The benefit of this approach is that it makes your configuration management cleaner and more DRY. This is perhaps at the cost of a little complexity, albeit at a degree that I think is pretty easily understood by reading the code.

Chef 0.5.2 and Ohai 0.1.4 released

We contributed a lot of work to the latest Chef release, which made it out over the weekend. Most notably we got a lot of FreeBSD support in, and it looks like a few people are going to give that shot. The release notes are the best source of information about what was added. As we’re moving puppet recipes over to chef we stumble across pieces of configuration that we’d rather be a resource, and try to add that support. We’re really excited about what we’re getting into Ohai. I tested support that Ben Black is working on for reading libvirt data through their ruby API, and it’s just going to be awesome. With puppet+iclassify I had some convoluted ways of getting guest information, but this implementation is going to be first class enterprise stuff.

Building scalable operations infrastructure with OSS

I’m the lead systems administrator at Widemile and run operations here. Sometimes I do other things, but operations is most interesting. My linkedin profile may give you an idea of where I’m coming from, but it misses all those late nights working with OSS because I enjoy it. I usually blog on my own site, but it often serves more as a technical journal than what we are up to at Widemile, which will be the differentiator. As a rule, I’m not a developer. Certain facts may convince you otherwise, but I try to stay out of our product. You’ll start to hear from Peter Crossley , our lead software architect, soon enough. Perhaps some other developers after that. I’ll christen this blog with a round-up of how we’re building our infrastructure at Widemile.

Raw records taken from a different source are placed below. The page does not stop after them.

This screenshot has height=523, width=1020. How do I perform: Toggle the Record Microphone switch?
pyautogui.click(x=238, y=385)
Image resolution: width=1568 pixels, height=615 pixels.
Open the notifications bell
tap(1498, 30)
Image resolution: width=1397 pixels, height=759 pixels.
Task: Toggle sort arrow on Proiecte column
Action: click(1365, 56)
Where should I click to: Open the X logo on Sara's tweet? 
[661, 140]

Most recently I’ve been in heavy development on Chef and Ohai. We’ve been using puppet for about a year and a half now. Check out my Infrastructure Engineering slide deck for where we were with that a few months ago. I’ve been happy with it except for a few issues which ended up being mostly major architectural changes to fix. Adam at Opscode has a good post entitled 9 things to like about Chef, that outlines some of these difference. There’s a lot of e-drama around Opscode’s decision to write a new product rather than usher changes into puppet. I won’t touch that other than to say that we had problems with puppet that chef fixes.

Almost all of our servers are in configuration management. Which means that no one-off work is done on the production servers so that all changes are self-documenting. Granted, we’re a small shop and sometimes I’ll do minor debugging on a production server, but any changes do end up in CM.

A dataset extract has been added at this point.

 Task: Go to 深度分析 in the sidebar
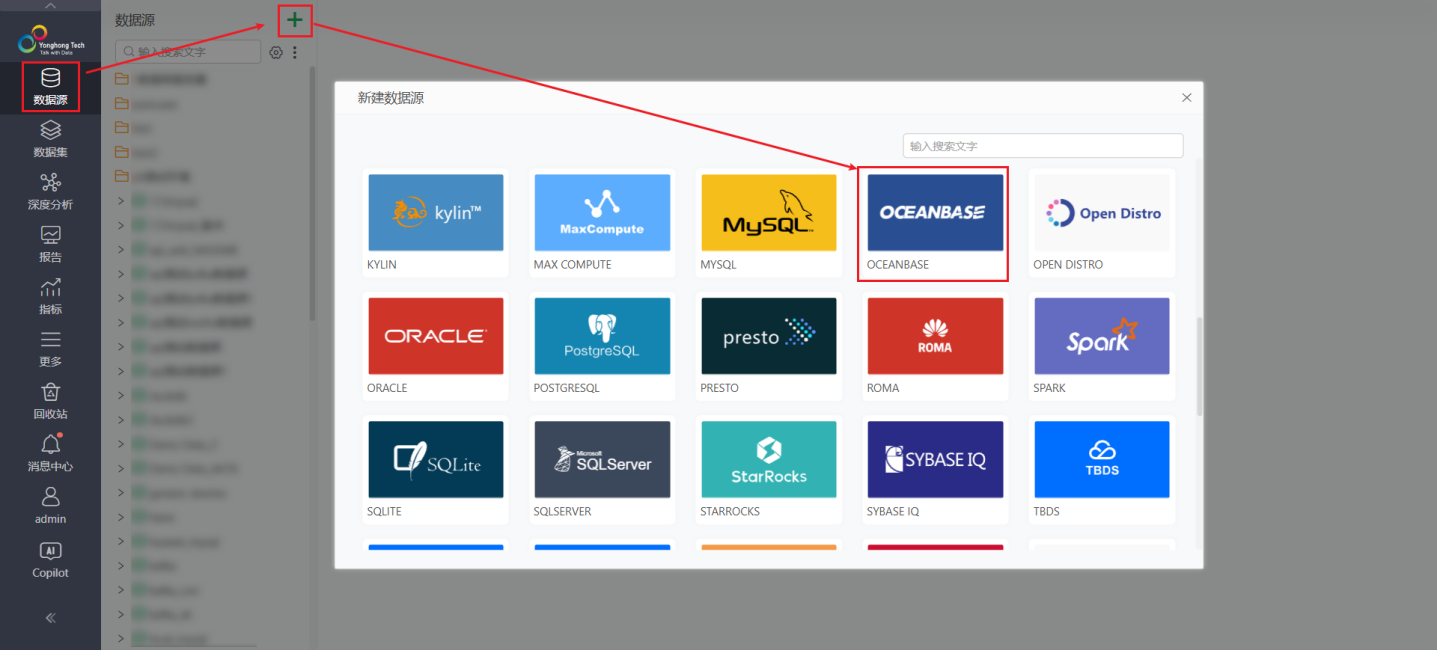point(50,192)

Our servers are almost all kvm guests under libvirt running on Dell blades. There’s some information about how we got here in a slidedeck I made for GSLUG entitled Virtual Infrastructure. Apparently using kvm in production isn’t all that heard of, but since we’re a small shop we’re able to leverage new technology very quickly to make the best of it. With the use of vmbuilder, libvirt, kvm and capistrano, we build out new nodes in a matter of minutes. More importantly, it’s just a couple commands.

Once Chef is intergrated with the libvirt API we expect to be able to further simplify our deployment. The idea behing is that it will be a ghetto version of Solo, which EY built using Chef. Eventually we’ll pull out capistrano. While it’s nice for interacting with multiple machines at once, it really was written for a different purpose than what we use it for. There will be replacement functionality in Chef shortly.